* Your task:
Answer these questions using the passage on political meritocracy below.
1. Which two countries does the passage say the imperial examination system spread to?
2. For Confucius, what assumption does political meritocracy start from?
3. Which two 19th-century "liberal elitists" does the passage name?
** Start Passage **
Political meritocracy is the idea that a political system is designed with the aim of selecting political leaders with above average ability to make morally informed political judgments.
That is, political meritocracy has two key components: (1) the political leaders have above average ability and virtue; and (2) the selection mechanism is designed to choose such leaders.
Political meritocracy has been largely eclipsed from political theorizing in the modern world, but there are three important reasons for reviving and reinterpreting this political ideal, particularly in a Chinese context.
First, political meritocracy has been, and continues to be, central to Chinese political culture. Second, democracy is a flawed political system and meritocracy can help to remedy some of its flaws. Third, the Chinese Communist Party itself has become a more meritocratic organization over the last three decades or so. I will discuss each of these factors in turn.
Political meritocracy is a key theme in the history of Chinese political culture. The idea of “elevating the worthy” emerged in the wake of the disintegration of the pedigree-based aristocratic order of the Spring and Autumn period.
This idea was shared by the vast majority of known thinkers in the Warring States period, and political thinkers debated about how to define merit and how to develop political practices and institutions based on merit. For Confucius, political meritocracy starts from the assumption that everybody should be educated.
However, not everybody will emerge from this process with an equal ability to make morally informed political judgments. Hence, an important task of the political system is to select leaders with an above average ability to make morally informed political judgments, as well as to encourage as many people of talent as possible to participate in politics. Such rulers, in Confucius’ view, would gain the trust of the people.
In Imperial China, political meritocracy was institutionalized by means of the imperial examination system that put successful candidates on the road to fame and power.
Whatever the flaws of the system, it did provide a minimal standard of talent selection and allowed for a modest level of social circulation. The examination system spread to Korea and Vietnam and also influenced the development of civil service examinations in Western countries.
In the post World War II era, East Asian societies developed rapidly at least partly due to the sound decision-making of meritocratically-selected political rulers.
Today, political surveys show that there is widespread support for the ideal of political meritocracy in East Asian societies with a Confucian heritage.
In China, Shi Tianjian and Lu Jie show that the majority of people endorse “guardianship discourse,” defined as the need to identify “high quality politicians who care about the people’s demands, take people’s interests into consideration when making decisions, and choose good policies on behalf of their people and society” over liberal democratic discourse that privileges procedural arrangements ensuring people’s rights to participate in politics and choose their leaders.
The idea of political meritocracy is also central to Western political theory and practice. Plato famously defended a meritocratic political ideal in The Republic: the best political regime is composed of political leaders selected on the basis of their superior ability to make morally informed political judgments and granted power to rule over the community.
Meritocracy was influential throughout subsequent history, though subsequent thinkers rarely defended a pure form of political meritocracy. U.S. founding fathers and 19th century “liberal elitists” such as John Stuart Mill and Alexis de Tocqueville put forward political ideas that tried to combine meritocracy and democracy.
Yet theorizing about meritocracy has all but faded from modern Western political discourse. There are hundreds if not thousands of books on the theory and practice of democracy, but it is hard to think of a single recent (and decent) English-language book on the idea of political meritocracy.
The dearth of debates about political meritocracy would not be problematic if it were widely agreed that liberal democracy is the best political system (or the least bad political system, as Winston Churchill famously put it).
** End Passage **
** Start Data excerpts **
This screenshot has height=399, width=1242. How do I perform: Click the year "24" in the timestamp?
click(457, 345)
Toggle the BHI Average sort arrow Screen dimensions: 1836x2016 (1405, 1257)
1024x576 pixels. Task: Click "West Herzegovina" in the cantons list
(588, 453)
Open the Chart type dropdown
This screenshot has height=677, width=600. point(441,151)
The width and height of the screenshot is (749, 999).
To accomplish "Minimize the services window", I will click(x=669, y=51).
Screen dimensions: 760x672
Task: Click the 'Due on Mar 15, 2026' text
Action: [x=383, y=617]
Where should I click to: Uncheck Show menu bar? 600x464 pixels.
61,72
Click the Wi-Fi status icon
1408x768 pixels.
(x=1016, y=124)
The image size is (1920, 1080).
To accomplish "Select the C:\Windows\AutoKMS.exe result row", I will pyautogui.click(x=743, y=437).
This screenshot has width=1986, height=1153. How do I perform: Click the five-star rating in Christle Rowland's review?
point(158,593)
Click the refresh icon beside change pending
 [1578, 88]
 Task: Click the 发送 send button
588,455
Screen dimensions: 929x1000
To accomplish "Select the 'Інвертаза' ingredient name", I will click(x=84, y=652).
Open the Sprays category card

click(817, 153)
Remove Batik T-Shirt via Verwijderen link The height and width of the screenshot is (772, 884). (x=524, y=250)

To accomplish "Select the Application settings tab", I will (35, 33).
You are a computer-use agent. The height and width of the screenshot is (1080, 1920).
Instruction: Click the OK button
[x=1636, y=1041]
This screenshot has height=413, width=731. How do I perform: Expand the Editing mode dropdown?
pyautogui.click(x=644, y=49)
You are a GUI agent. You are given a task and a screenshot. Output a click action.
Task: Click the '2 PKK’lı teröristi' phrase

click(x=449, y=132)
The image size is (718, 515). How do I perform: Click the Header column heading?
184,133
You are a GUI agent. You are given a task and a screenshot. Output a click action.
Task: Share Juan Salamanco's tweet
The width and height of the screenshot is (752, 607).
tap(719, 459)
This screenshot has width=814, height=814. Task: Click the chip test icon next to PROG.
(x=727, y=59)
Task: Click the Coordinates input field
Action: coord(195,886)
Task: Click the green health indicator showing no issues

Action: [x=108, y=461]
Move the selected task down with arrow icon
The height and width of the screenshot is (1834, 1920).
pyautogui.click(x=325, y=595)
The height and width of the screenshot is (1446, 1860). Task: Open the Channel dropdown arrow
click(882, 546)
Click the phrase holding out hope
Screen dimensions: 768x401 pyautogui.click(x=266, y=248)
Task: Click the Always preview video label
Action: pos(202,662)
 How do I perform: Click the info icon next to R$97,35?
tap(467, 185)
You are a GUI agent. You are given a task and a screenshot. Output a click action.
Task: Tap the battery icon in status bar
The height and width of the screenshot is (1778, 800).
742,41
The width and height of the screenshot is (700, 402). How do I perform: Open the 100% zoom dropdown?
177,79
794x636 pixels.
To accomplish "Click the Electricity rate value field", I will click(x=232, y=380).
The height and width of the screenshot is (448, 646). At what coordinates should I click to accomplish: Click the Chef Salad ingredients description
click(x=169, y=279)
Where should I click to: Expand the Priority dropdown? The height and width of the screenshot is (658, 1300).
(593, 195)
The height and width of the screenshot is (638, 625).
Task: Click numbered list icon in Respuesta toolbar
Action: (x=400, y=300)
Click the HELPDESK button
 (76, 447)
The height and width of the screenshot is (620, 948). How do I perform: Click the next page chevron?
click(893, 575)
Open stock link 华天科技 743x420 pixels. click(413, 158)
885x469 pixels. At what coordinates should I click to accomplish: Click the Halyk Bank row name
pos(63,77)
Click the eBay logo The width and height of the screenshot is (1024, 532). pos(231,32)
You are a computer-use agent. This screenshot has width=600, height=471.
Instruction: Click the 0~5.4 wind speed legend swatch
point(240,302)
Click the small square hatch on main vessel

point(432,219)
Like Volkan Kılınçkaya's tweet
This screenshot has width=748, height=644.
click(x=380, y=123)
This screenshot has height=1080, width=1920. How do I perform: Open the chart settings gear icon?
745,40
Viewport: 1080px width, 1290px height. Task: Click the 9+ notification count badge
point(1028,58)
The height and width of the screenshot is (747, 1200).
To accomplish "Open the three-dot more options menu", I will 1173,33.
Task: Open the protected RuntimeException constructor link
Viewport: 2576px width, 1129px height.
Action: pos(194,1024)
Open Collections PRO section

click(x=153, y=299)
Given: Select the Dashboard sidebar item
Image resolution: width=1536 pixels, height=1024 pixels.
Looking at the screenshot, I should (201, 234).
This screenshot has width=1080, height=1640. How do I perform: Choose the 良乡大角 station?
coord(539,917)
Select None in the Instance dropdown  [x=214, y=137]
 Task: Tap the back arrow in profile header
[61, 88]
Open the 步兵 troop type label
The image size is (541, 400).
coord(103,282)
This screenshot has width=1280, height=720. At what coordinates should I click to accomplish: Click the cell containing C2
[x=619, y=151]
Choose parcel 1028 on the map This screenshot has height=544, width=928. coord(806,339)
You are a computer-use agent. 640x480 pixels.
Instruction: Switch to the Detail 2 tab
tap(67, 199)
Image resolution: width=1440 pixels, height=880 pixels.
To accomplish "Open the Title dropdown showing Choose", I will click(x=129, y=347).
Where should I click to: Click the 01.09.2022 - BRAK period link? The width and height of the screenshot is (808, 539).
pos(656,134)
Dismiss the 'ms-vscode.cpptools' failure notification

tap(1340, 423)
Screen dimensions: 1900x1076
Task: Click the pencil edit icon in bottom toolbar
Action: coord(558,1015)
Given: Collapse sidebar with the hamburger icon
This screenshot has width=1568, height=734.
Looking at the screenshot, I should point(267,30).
** End Data excerpts **
* Solved exercise:
1. Korea and Vietnam.
2. That everybody should be educated.
3. John Stuart Mill and Alexis de Tocqueville.